CinCor Pharma shares surge 144% on AstraZeneca deal

Through the takeover, the pharmaceutical giant will gain full global rights to CinCors flagship drug baxdrostat. The drug, a potential treatment for heart and kidney diseases, will kick off phase 3 trials in the first half of the 2023.

- CinCor shares surged 143.9% to $28.74 per share on Monday following the announcement

- Pharmaceutical giants are targeting biotech firms for M&A deals as their valuations have fallen

- The iShares Nasdaq US Biotechnology UCITS ETF fell 0.6% in the last month

Anglo-Swedish pharmaceutical company AstraZeneca [AZN] has agreed to acquire US biotech CinCor [CINC] for $26 a share, a 121% premium to CinCors value on Friday’s market close. The deal, potentially worth $1.8bn, comes less than a year after CinCors IPO debut.

CinCor shares surged 137.6% to $27.99 per share during premarket trading in New York on Monday after the deal was announced. By the end of the day, its share price was up a total 144%, closing at $28.74.

A non-tradable $10 per share in cash is also included in the agreement and will be paid to shareholders upon the regulatory filing of CinCor’s candidate medicine baxdrostat, which is being developed to treat cardiorenal disorders.

New clinical trials for CinCors flagship drug

The transaction, set to complete in the first quarter, means AstraZeneca will gain full access to the global rights of baxdrostat, a drug that reduces blood pressure in treatment-resistant hypertension, according to clinical trials. The drug could also be combined with Farxiga, AstraZenecas drug for chronic kidney disease, the pharmaceutical giant said.

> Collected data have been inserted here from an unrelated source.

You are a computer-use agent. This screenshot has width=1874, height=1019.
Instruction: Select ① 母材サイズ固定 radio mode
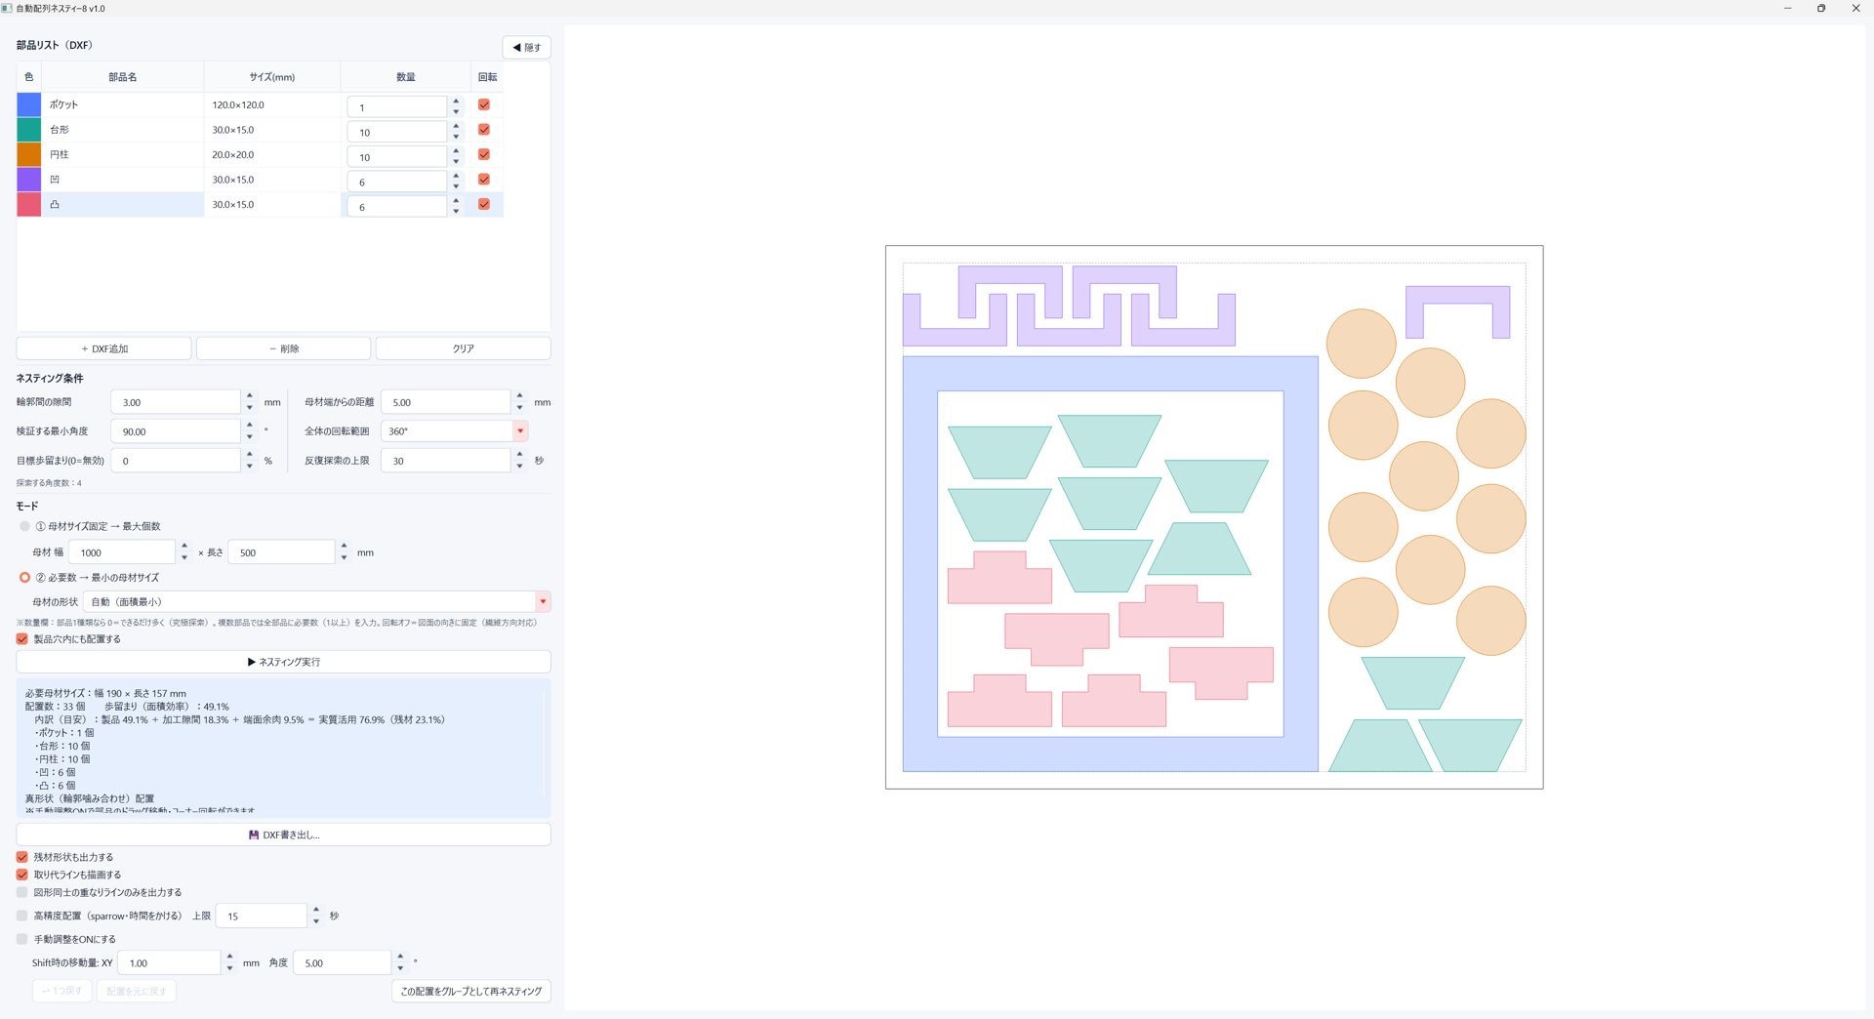coord(25,526)
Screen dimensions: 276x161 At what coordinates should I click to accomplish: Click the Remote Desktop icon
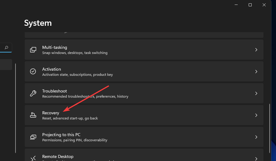coord(33,158)
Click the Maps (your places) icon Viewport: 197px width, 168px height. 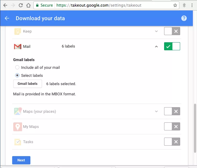18,111
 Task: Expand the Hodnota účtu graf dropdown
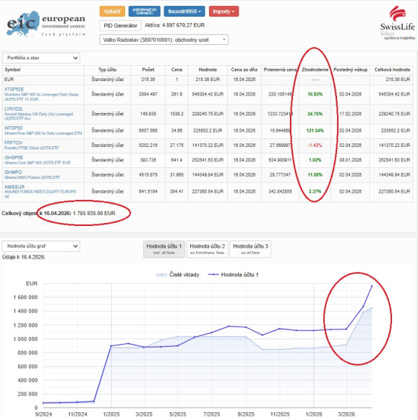pos(41,246)
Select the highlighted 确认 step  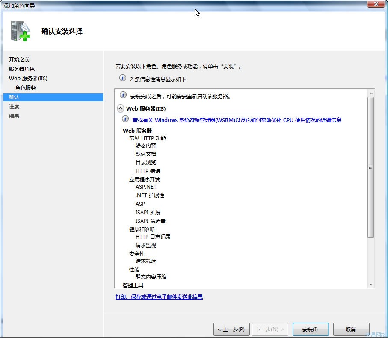click(14, 97)
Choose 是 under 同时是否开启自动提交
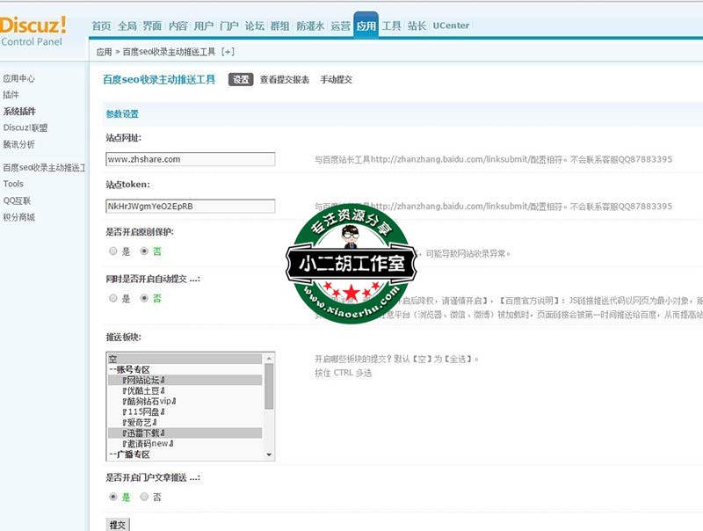This screenshot has height=531, width=703. pos(113,299)
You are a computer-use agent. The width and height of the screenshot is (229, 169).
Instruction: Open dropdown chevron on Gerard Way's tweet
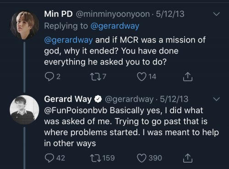pos(217,99)
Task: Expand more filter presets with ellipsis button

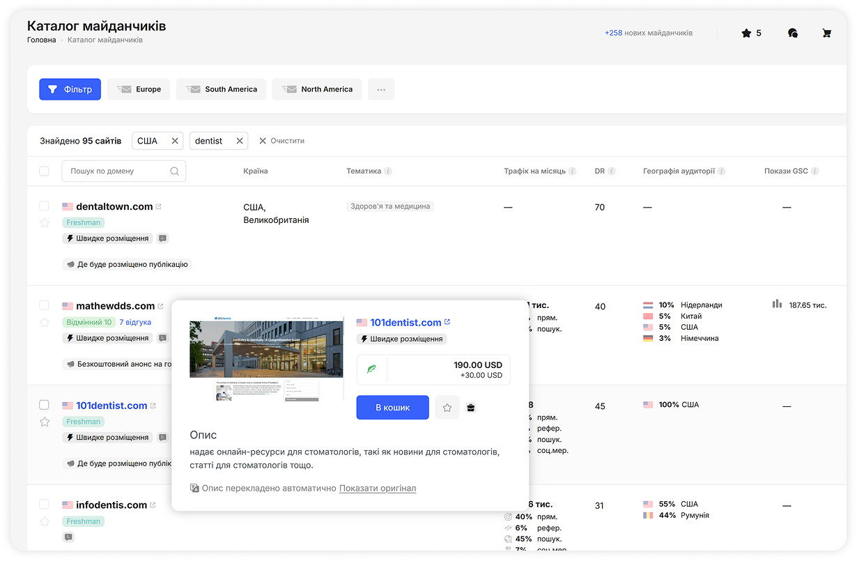Action: coord(381,89)
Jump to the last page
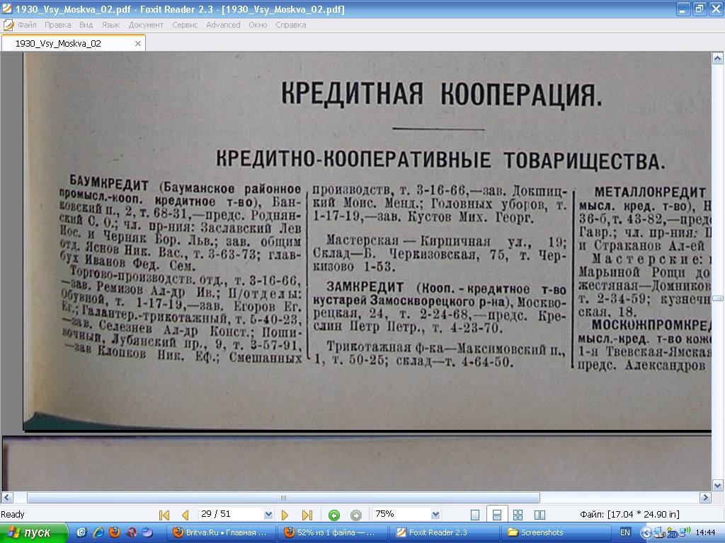 307,515
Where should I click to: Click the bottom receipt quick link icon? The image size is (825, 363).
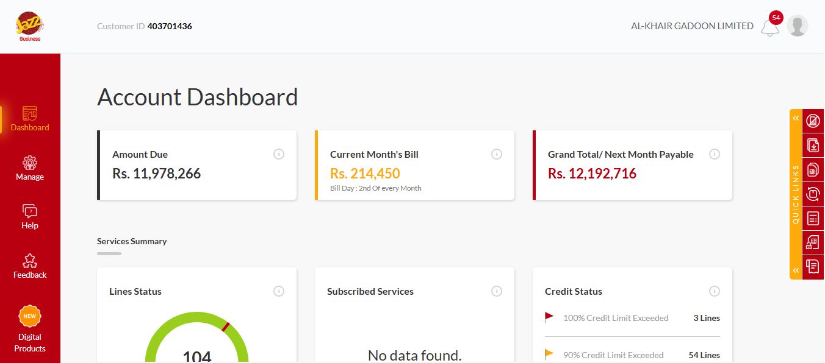pyautogui.click(x=813, y=267)
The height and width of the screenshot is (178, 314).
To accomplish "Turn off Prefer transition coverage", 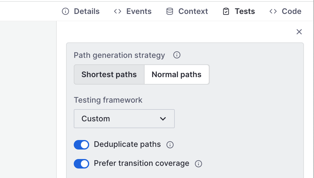I will pyautogui.click(x=81, y=163).

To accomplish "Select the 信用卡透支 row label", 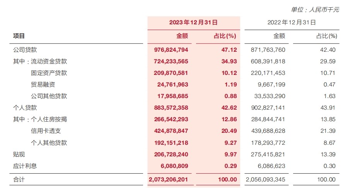I will click(46, 131).
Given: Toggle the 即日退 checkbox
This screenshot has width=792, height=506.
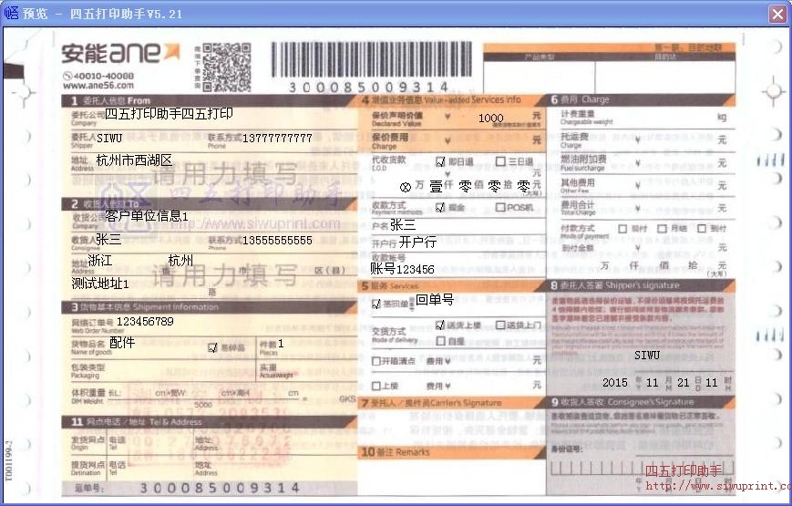Looking at the screenshot, I should click(441, 161).
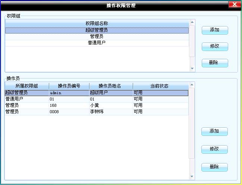This screenshot has height=185, width=242.
Task: Click the 权限组 list scroll down arrow
Action: [192, 68]
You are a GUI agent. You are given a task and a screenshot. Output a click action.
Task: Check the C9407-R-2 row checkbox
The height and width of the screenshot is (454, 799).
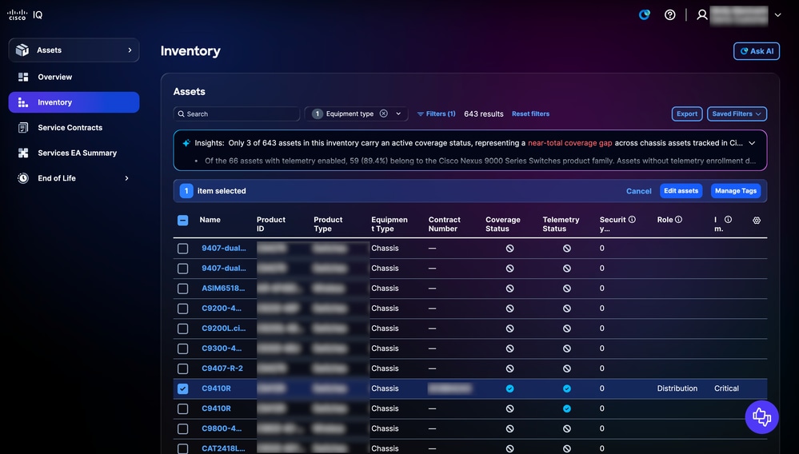click(x=182, y=368)
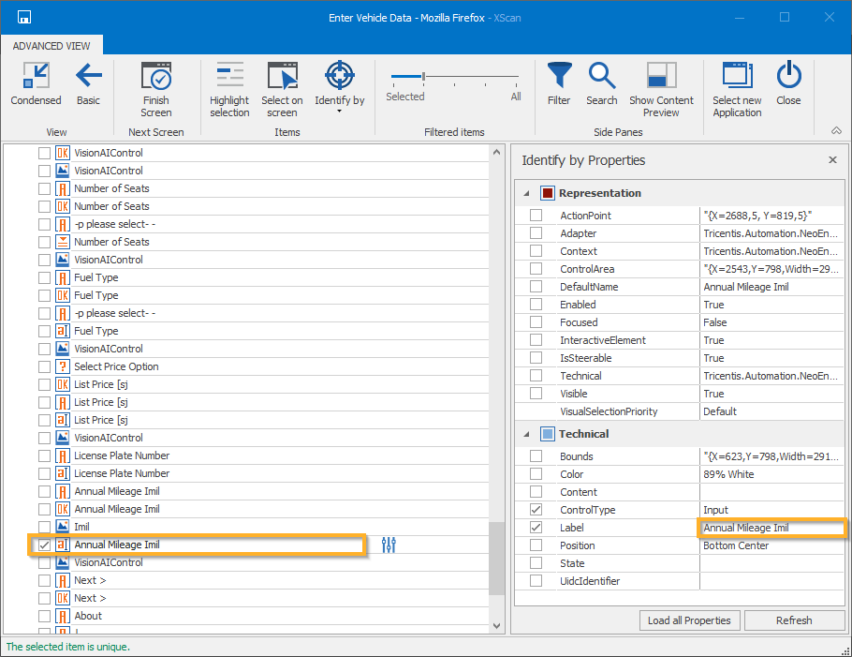The width and height of the screenshot is (852, 657).
Task: Collapse the Representation property group
Action: click(525, 193)
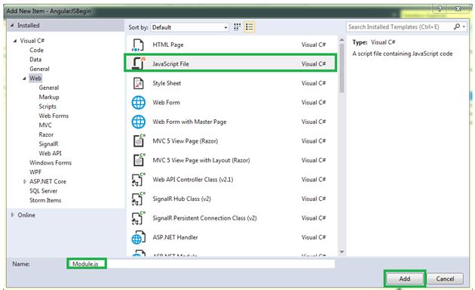Pick the Style Sheet template icon
The image size is (475, 290).
click(139, 83)
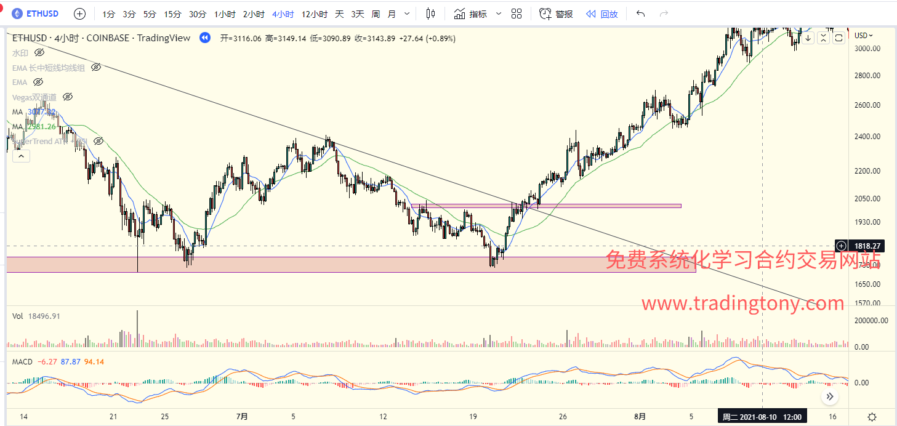Viewport: 897px width, 426px height.
Task: Toggle visibility of EMA 长中短线均线组
Action: [96, 68]
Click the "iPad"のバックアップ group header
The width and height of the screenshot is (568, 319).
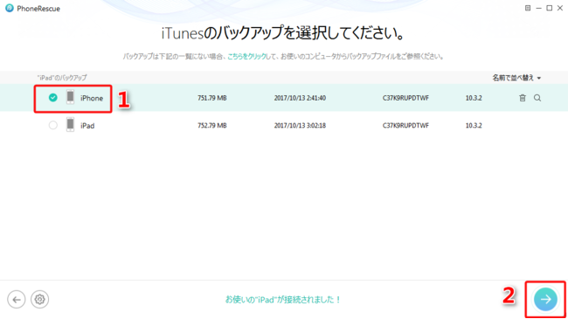pyautogui.click(x=62, y=78)
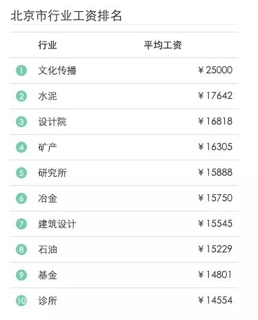Click the 平均工资 column header
This screenshot has height=320, width=258.
[x=163, y=45]
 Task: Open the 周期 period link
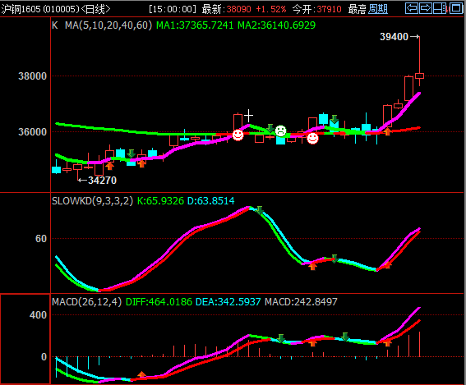[378, 9]
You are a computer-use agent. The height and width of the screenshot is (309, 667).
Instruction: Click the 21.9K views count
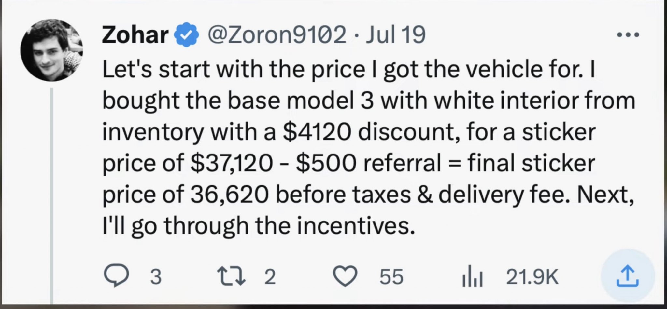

CinCors shares dropped 23% in 2022 following its January IPO, where it debuted at $16 per share. It also plummeted 46.8% in a single trading session on 28 November after the company announced disappointing results from a second-phase trial of its flagship drug.

However, phase 3 trials are on track after another phase 2 trial was successful with a different test group of patients. AstraZeneca confirmed on Monday that the new trial is scheduled to begin within the first half of the new year.

Analysts see a hot 2023 for biotech deals

The announcement is the latest in a string of recent biotech deals.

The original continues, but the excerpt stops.